[[ DATASET ENTRIES open ]]

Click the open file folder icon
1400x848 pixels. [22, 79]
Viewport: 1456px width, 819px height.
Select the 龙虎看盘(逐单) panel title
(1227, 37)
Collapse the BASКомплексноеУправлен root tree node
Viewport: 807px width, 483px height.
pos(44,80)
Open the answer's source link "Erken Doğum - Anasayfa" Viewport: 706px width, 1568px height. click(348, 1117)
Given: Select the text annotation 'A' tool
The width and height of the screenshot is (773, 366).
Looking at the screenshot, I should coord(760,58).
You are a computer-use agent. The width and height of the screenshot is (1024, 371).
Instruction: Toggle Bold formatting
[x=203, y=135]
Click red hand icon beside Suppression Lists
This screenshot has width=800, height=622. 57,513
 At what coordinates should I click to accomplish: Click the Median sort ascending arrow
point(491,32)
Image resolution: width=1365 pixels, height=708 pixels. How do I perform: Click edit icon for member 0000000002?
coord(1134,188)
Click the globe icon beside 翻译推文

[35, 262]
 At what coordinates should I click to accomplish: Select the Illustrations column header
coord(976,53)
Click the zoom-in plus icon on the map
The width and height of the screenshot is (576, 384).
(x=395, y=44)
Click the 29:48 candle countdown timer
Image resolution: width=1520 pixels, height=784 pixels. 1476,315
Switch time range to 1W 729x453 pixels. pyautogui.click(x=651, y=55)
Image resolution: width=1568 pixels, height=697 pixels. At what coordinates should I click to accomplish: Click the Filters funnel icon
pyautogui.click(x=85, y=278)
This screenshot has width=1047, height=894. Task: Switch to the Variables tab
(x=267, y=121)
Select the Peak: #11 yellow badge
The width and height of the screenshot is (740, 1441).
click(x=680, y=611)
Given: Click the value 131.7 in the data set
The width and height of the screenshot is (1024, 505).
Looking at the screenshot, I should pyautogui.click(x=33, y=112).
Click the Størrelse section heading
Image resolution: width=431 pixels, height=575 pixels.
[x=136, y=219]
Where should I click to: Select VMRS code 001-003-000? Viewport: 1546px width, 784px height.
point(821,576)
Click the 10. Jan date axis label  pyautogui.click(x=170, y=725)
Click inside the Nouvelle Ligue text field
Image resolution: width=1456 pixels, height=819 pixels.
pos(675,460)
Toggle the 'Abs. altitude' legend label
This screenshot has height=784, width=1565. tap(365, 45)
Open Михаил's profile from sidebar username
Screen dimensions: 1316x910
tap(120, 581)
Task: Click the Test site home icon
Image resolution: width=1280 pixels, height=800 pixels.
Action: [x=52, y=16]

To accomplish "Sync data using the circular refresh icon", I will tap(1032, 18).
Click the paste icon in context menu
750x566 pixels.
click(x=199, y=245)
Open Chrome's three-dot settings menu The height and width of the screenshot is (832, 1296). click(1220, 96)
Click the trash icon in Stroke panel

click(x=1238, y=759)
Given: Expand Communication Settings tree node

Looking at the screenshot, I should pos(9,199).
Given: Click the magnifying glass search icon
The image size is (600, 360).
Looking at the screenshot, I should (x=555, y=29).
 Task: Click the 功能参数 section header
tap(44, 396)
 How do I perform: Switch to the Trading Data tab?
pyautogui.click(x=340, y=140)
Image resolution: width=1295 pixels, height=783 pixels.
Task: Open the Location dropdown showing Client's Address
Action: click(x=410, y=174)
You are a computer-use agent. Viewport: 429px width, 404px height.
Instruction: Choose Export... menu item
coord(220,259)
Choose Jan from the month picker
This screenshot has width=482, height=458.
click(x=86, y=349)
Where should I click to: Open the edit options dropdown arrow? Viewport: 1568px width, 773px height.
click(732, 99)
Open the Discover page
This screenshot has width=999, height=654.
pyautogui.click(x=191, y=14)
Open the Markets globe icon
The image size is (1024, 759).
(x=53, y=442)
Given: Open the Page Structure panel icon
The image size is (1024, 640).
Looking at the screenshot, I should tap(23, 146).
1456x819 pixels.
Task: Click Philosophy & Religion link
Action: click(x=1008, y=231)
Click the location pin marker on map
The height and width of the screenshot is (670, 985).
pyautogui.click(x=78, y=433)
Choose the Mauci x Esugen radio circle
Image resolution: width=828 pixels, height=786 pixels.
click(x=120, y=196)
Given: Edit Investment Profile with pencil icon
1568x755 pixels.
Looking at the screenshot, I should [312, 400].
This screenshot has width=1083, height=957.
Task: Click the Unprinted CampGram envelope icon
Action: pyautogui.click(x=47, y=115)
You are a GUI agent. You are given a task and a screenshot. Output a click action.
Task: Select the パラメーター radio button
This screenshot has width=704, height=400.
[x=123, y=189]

[[ DATASET ENTRIES closed ]]

EXERCISE DESCRIPTION:
Count each line above that has the word "computer" in it, and write down nothing but the total.

ANSWER BOX:
2